User Guide for ESPRI Data services
The primary purpose of the ESPRI data repository is to serve the scientific and academic community. ESPRI provides access to various observational datasets and numerical simulations for IPSL laboratories and their partners through a central data repository infrastructure. Data analysis can be easily facilitated with HPC computing facilities. ESPRI centralizes many data products of interest to the Earth science community, such as climate model simulations, satellite products, ground-based datasets, operational analyses and forecasts, reanalyses, and more.
This document presents a « quick-start » guide to introduce users to ESPRI data and services. Additional details can be found in the ESPRI data management plan if needed.
We offer different data services to the scientific community, as described below. For certain services, it’s necessary to create an account on the ESPRI mesocentre.

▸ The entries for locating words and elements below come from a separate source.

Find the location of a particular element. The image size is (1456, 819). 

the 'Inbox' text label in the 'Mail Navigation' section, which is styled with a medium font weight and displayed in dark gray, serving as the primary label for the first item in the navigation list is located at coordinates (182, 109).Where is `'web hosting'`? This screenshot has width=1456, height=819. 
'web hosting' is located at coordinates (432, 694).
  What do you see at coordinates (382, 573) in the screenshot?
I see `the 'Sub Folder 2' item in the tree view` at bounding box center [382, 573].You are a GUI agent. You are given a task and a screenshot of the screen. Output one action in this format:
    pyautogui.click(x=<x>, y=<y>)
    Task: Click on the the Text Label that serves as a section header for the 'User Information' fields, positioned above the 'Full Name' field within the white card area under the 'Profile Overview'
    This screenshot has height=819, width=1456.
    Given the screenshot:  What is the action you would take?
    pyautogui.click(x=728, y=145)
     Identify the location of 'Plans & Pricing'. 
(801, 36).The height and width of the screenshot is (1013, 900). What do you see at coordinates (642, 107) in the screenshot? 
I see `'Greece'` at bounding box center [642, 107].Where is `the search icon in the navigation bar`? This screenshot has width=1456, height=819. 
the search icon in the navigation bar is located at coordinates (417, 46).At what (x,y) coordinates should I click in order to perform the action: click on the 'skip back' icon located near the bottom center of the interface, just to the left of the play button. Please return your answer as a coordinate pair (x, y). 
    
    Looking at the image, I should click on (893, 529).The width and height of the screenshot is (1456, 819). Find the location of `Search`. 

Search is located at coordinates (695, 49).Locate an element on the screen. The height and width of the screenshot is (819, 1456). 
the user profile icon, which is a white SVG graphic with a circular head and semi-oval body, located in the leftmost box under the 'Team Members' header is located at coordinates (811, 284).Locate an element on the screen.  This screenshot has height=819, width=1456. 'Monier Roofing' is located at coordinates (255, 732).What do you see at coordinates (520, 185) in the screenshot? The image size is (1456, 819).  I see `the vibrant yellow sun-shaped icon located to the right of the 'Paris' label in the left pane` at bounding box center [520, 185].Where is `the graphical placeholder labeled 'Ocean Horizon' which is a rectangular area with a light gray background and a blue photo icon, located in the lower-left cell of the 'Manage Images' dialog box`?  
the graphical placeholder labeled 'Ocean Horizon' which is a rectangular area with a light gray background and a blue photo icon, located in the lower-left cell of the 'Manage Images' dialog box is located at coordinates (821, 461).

Data discovery and access facilities depend on the type of data and user profiles. Users with access to ESPRI computing center resources can benefit from advanced data access interfaces or direct access to the file system hosting the data trees.
Once connected via SSH to the Spirit/X clusters, you have access to all the community data centralised in the /bdd root directory.
Depending on the dataset, an embargo period can be set up to restrict access to a specific group of users. In this case, specific authentication and authorizations are set up to filter access through Unix permissions. The duration of the embargo period is defined according to the rules of the governing institutions. If an embargo period is established, it typically lasts 6 months to restrict access to principal investigators. It then extends to scientific partners for between 6 months and up to two years after data acquisition, and then opens to the public after that.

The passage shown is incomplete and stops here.